> _Exercise objective_:
Please copy out every line in the entries that includes the word "agent".

> _Entries provided_:
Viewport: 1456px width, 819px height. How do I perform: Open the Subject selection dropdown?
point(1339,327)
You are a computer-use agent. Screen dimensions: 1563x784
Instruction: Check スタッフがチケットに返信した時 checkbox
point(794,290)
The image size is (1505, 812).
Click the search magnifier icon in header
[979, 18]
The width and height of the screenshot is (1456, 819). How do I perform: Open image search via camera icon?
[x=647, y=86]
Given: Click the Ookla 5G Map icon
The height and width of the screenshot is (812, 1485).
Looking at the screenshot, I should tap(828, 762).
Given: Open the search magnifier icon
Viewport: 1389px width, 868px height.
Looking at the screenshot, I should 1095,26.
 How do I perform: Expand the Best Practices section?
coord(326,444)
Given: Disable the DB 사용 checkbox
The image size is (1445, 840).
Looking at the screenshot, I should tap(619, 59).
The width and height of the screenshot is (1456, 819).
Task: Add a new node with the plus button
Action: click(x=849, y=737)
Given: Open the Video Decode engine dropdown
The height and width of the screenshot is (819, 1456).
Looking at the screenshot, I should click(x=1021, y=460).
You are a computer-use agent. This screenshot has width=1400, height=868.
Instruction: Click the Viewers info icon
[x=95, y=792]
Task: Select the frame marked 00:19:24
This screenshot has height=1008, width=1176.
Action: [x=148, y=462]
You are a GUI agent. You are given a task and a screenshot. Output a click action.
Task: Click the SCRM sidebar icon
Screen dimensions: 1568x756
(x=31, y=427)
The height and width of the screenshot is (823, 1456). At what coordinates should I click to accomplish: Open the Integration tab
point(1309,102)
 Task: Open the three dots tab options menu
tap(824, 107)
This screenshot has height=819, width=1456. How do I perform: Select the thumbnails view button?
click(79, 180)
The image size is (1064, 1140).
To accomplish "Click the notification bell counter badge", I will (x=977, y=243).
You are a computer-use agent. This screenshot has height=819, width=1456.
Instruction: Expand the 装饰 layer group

> _Exercise output_:
You are a computer-use agent. Screen dimensions: 1563x784
You are a computer-use agent. This screenshot has width=1400, height=868.
You are a GUI agent. You are given a task and a screenshot. Output a click action.
You are a computer-use agent. This screenshot has height=819, width=1456.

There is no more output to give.